**Material supplied**

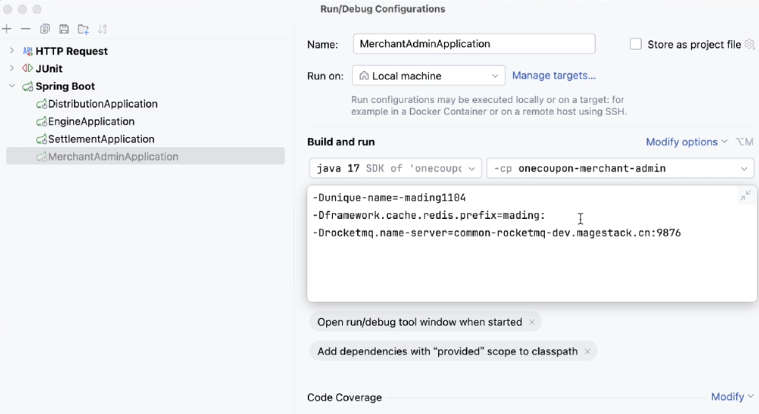Click the Save Configuration icon
Screen dimensions: 759x414
coord(64,30)
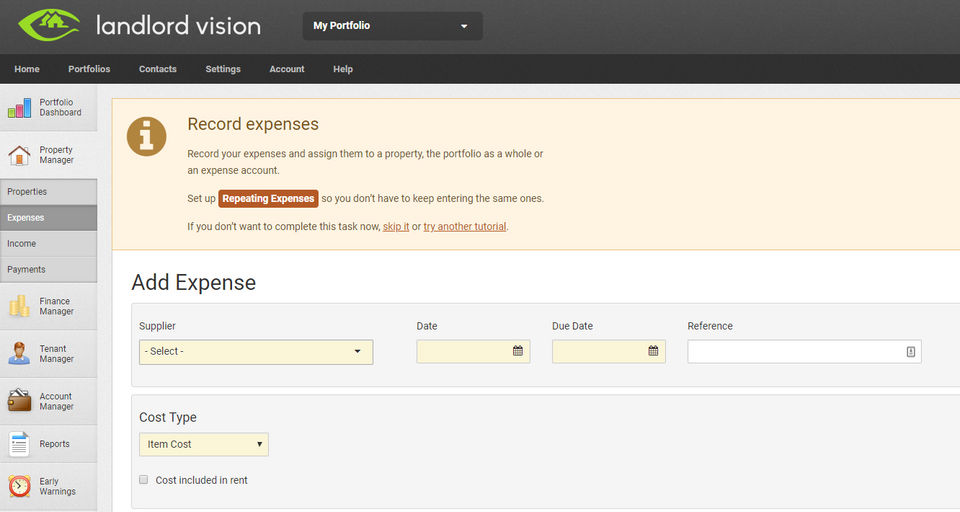Click the Reports document icon
Screen dimensions: 960x512
point(20,444)
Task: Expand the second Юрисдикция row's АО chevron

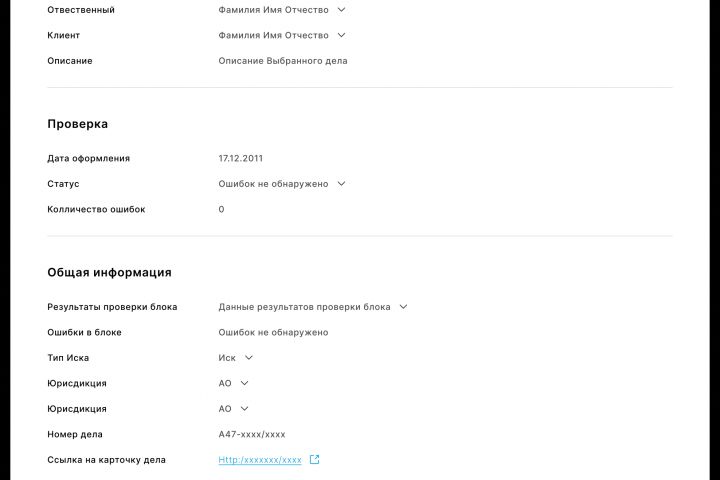Action: [245, 409]
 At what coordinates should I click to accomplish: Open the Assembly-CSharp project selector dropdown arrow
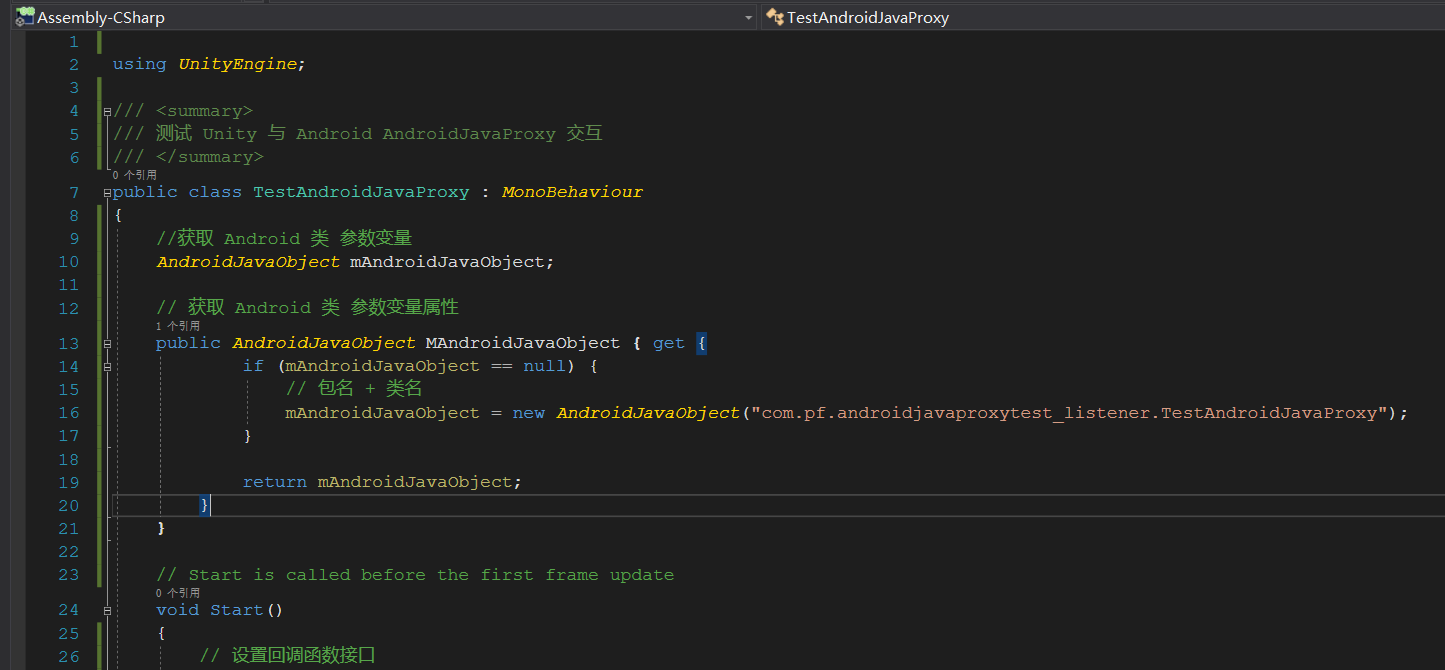tap(748, 17)
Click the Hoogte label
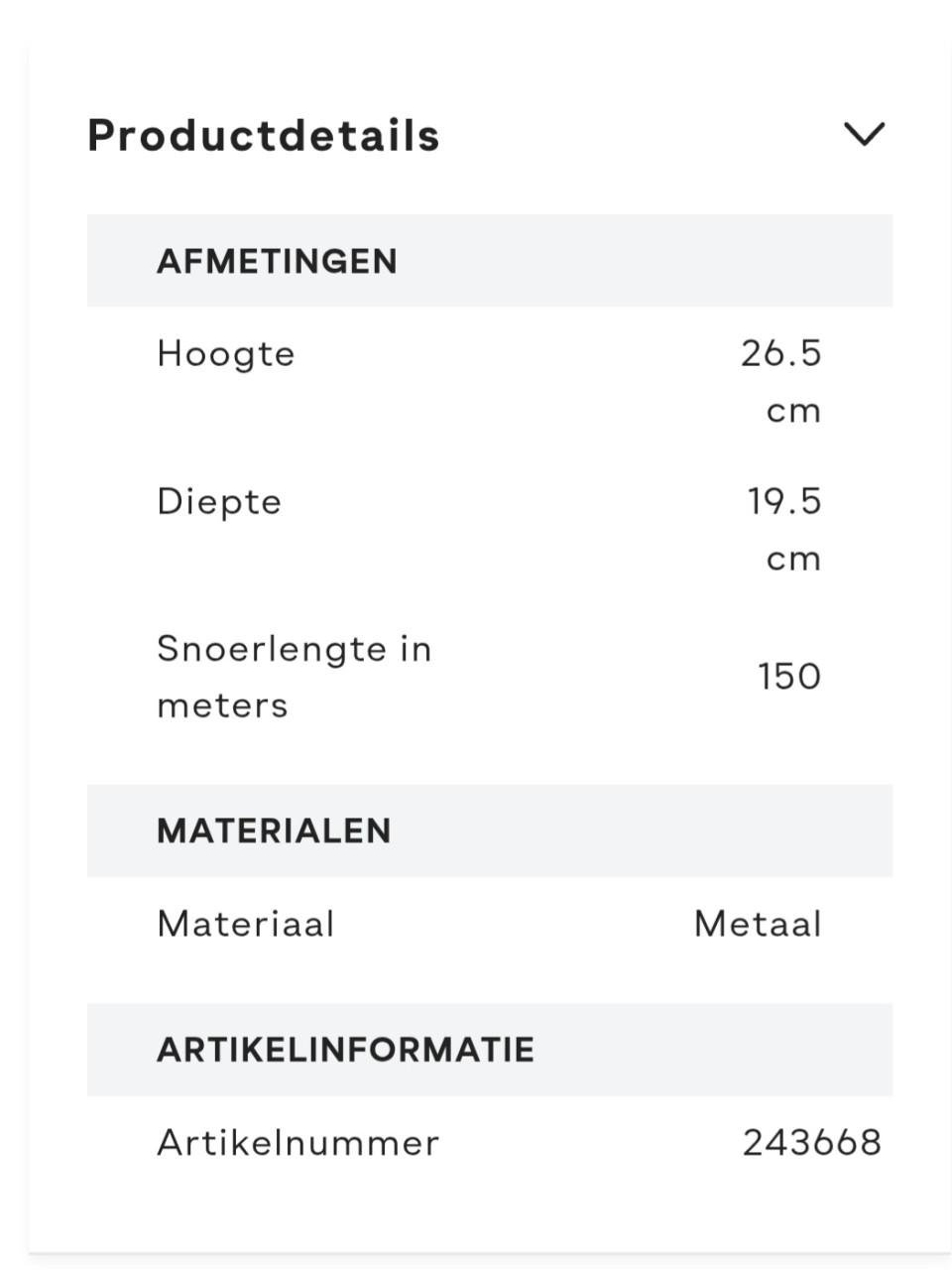Screen dimensions: 952x1270 (x=225, y=353)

**Try it**
From the line with "At what coordinates" to the final line of the records, inclusive, set down the lines exactly and add nothing; leave every picture out.

**Answer to this exercise**
 At what coordinates should I click to accomplish: Open the Assembly-CSharp project selector dropdown arrow
tap(748, 17)
Click the Hoogte label
Screen dimensions: 952x1270 (x=225, y=353)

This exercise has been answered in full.